UnderSpot: February 18, 2026
Backlog Clearing. Premiums Rebuilding.
Spot at time of writing:
Gold: $5,004
Silver: $78.19
Platinum: $2,113
After weeks of extended delays and supply congestion, the physical market is beginning to change character.
Two national distributor sheets now show delivery windows measured in days instead of weeks for many core products. That alone is significant. The heavy backlog we’ve been tracking appears to be easing.
But the tightening hasn’t disappeared…. it has shifted.
Gold
Gold Eagles continue to hold firm.
Across national pricing this morning:
- 1 oz Eagles asking roughly 2.25% to 3.50%
- Fractionals ranging from roughly 5% to 8%
- Some 1/4 oz and 1/2 oz Eagles still showing multi-week delays
Premiums are not collapsing. They are rebuilding.
Even as spot pulls back slightly from recent highs, Eagles remain structurally expensive. Replacement is not effortless, and fractionals remain especially strong.
This does not feel like panic buying.
It feels like steady demand.
Silver
Silver remains a split market.
- 90% junk silver is being purchased again, though still at deep discounts.
- Generic rounds and bars are trading modest positive premiums on the ask side.
- 100 oz bars are being quoted consistently again.

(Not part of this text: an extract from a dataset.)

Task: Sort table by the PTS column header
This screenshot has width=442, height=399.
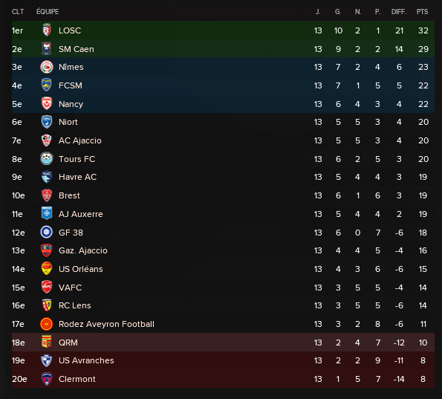Action: point(422,12)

- Some common silver products still show multi-week delays, but others are back to short-term fulfillment.
The most noticeable shift is in Silver Eagles.
- Current-year Eagles are firmly in the $10+ premium range
- Any-date Eagles are not far behind
That is a meaningful move from where we were.
Silver premiums are not euphoric, but they are no longer suppressed. The market is breathing again.
Platinum
Platinum remains tight and inconsistent.
Availability varies by distributor, and premiums remain clearly positive. Some products still show extended delivery windows, while others are beginning to normalize.
Platinum continues to behave structurally tighter than silver and more quietly than gold.
What This Means
The worst of the backlog appears to be clearing.
Metal is moving.
Settlement windows are shortening.
Premiums are firming.
The most interesting detail today is this: the distributor that previously discouraged selling with far-back bids and extended settlement times remains thinner than others. That tells you inventory rebuilding is uneven.
This isn’t a loose market.
It’s a market normalizing after strain.
And normalization, when paired with firming premiums, is not weakness.
UnderSpot Take
The congestion is easing, but the supply is not abundant.
Premiums are rebuilding quietly, and that matters.